A sensação quando assistimos a “O Casamento de Rachel” é a de que somos um dos membros da família do noivo que recém está conhecendo a família da noiva, às vésperas do casamento. Como se fôssemos convidados a conhecer a família com um olhar fisicamente próximo, mas cujos pequenos detalhes vão surgindo revelação a revelação, sem pressa, mas sempre com um olhar privilegiado. Jonathan Demme não tenta em nenhum momento ser didático, e preserva a história de uma família em pedaços para que ela seja absorvida pelo público pouco a pouco, até que este, enfim, se torne quase um membro dela. Em alguns momentos, Demme despedaça o espectador tamanha a carga emocional e raivosa. A vontade é de reagir, mas podemos apenas olhar.

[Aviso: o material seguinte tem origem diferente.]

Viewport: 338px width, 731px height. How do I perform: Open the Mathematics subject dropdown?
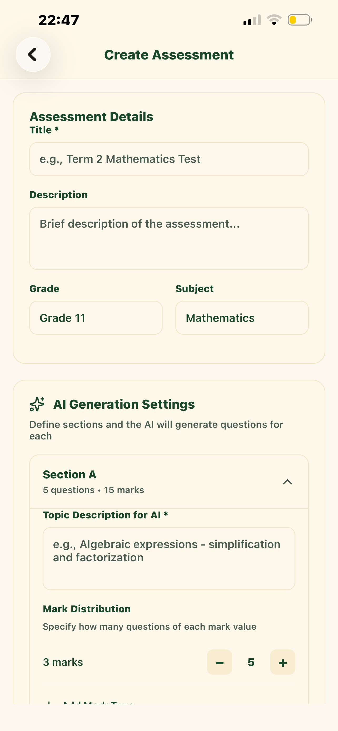[x=242, y=318]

Apesar de toda a base desse drama forte e profundamente humano estar centrado em uma absolutamente fenomenal Anne Hathaway, como Kim, a jovem que sai de uma clínica de reabilitação e volta ao seio da família na véspera do casamento da irmã, Rachel, é a força do elenco que dá mais sobriedade a uma história que fala de vício, culpa, rejeição e falta de rumo. E é um elenco extraordinário. Somente com grandes atores – apesar de o público não conhecer a maioria deles, com exceção de Debra Winger, a mãe de Kim, dona de uma das cenas emocionalmente mais fortes do filme – essa história consegue fugir do lugar comum de qualquer tipo de drama familiar envolvendo ex-viciados. Kim retorna a um lar onde ela não se sente bem por remoer a culpa da morte do irmão no passado, e por sentir que todos:
a) Ou não a querem por perto
b) Ou a bajulam demais, para que ela não se sinta mal num ambiente onde muitos não a querem por perto.

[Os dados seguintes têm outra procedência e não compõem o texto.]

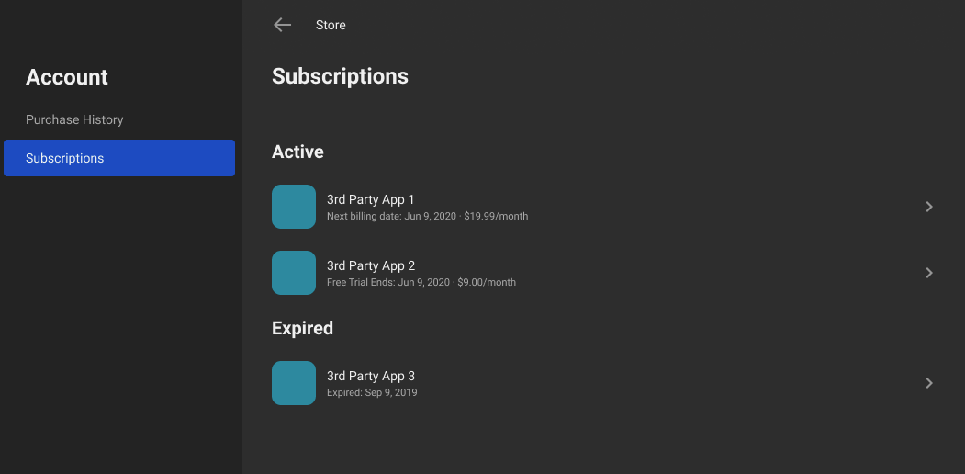
Task: Open 3rd Party App 3 title
Action: pyautogui.click(x=371, y=376)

Kim é a ovelha negra, ela sente que não faz parte de tudo aquilo, e não consegue disfarçar sua percepção. É direta, cínica, desafiadora, mas acima de tudo, enfrente seu problema de frente e ama sua família. É um retrato real, não caricaturado. Hathaway constrói uma personagem que também bate de frente com a irmã, que guarda dela profunda mágoa. As duas, como crianças, disputam as atenções. Uma por só saber falar de sua reabilitação, como se o mundo girasse em torno disto. A outra cansada dos esforços da família em salvar a irmã e querendo, apenas por dois dias, que sua vida e seu casamento sejam o centro das atenções. ( a ponto de interromper uma discussão áspera com Kim para anunciar sua gravidez para todos, o que deixa a irmã furiosa e o público dividido ).
Demme faz uso de uma câmera nervosa, mas não faz por puro preciosismo visual. Ela amplia essa reação da platéia de ser um observador privilegiado captando detalhes de uma família extremamente comum em seus amores e problemas, mas única pela quantidade de dramas particulares e conflitos interiores captados a conta gotas, administrados com maestria. É preciso maturidade para fazer um filme como “O Casamento de Rachel” sem cair em clichês dos filmes de gênero, e para saber terminar essa história sem o sentimentalismo comum, ou sem cair na tentação de apelar para o caminho mais fácil. Demme consegue isso – e não importa o sucesso da cerimônia ou da nova família que se cria nesses dois dias, mas os reflexos de cada relação, de cada frase ou desabafo, na vida de cada um.
Tanto melhor quando esse quadro é pintado com atuações magníficas e um diretor seguro, comprovando que ainda sabe do riscado.